Drug Court Resentencings and the Sixth Amendment (Part 5)

by | Apr 18, 2020 | Blog, Criminal Law, Drug Crime, Monmouth County, New Jersey, Ocean County

Judge Susswein continued in relevant part: The circumstances in Haymond that prompted the Court to find an Apprendi violation are clearly distinguishable from the case before us. In stark contrast to § 3583(k), N.J.S.A. 2C:35-14(f) does not prescribe a new mandatory minimum sentence. Rather, our statute incorporates by reference the minimum and maximum sentences that could have been imposed originally based on defendant’s conviction. Specifically, N.J.S.A. 2C:35-14(f)(4) provides that if the court permanently revokes the defendant’s special probation pursuant to this subsection, the court shall impose any sentence that might have been imposed, or that would have been required to be imposed, originally for the offense for which the person was convicted or adjudicated delinquent.

Importantly, the Haymond plurality distinguished the defective federal supervised release statute at issue before it from probation and parole, which it noted “have usually been understood to comport with the Fifth and Sixth Amendments.” Haymond, 588 U.S. __, 139 S. Ct. at 2381 (plurality opinion). The plurality explained that probation and parole comply with Apprendi principles because, upon finding a violation, “a judge generally could sentence the defendant to serve only the remaining prison term authorized by statute for his or her original crime of conviction.” Id. at 2382. “Thus, a judge could not imprison a defendant for any longer than the jury’s factual findings allowed-a result entirely harmonious with the Fifth and Sixth Amendments.” Ibid. New Jersey’s special probation revocation law is just the sort of traditional probation statute the Haymond plurality deemed “to comport with the Fifth and Sixth Amendments.” Id. at 2381.

It is also noteworthy that when describing the maximum allowable sentence following a violation of supervised release, the Haymond plurality made no mention of the non-custodial portion of the sentence.
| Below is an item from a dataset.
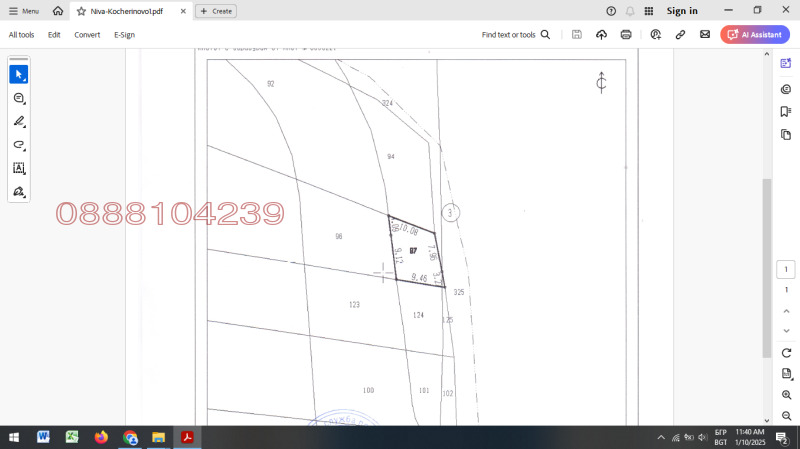Click the page number input box

[786, 269]

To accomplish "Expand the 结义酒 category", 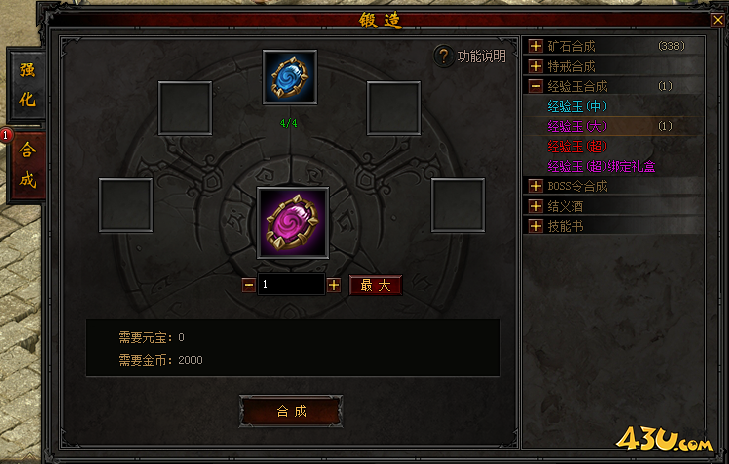I will tap(536, 206).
The plurality opinion, in other words, does not pronounce, or even intimate, that as a matter of constitutional imperative, the time a defendant has already spent out of prison on supervised release must be added to the custodial sentence for purposes of determining whether the prescribed statutory maximum has been exceeded.

The panel’s focus on what the federal constitution requires is consistent with a federalization that has occurred in our state courts in recent years. Our state constitution has historically provided greater constitutional protections than the analogous federal provisions.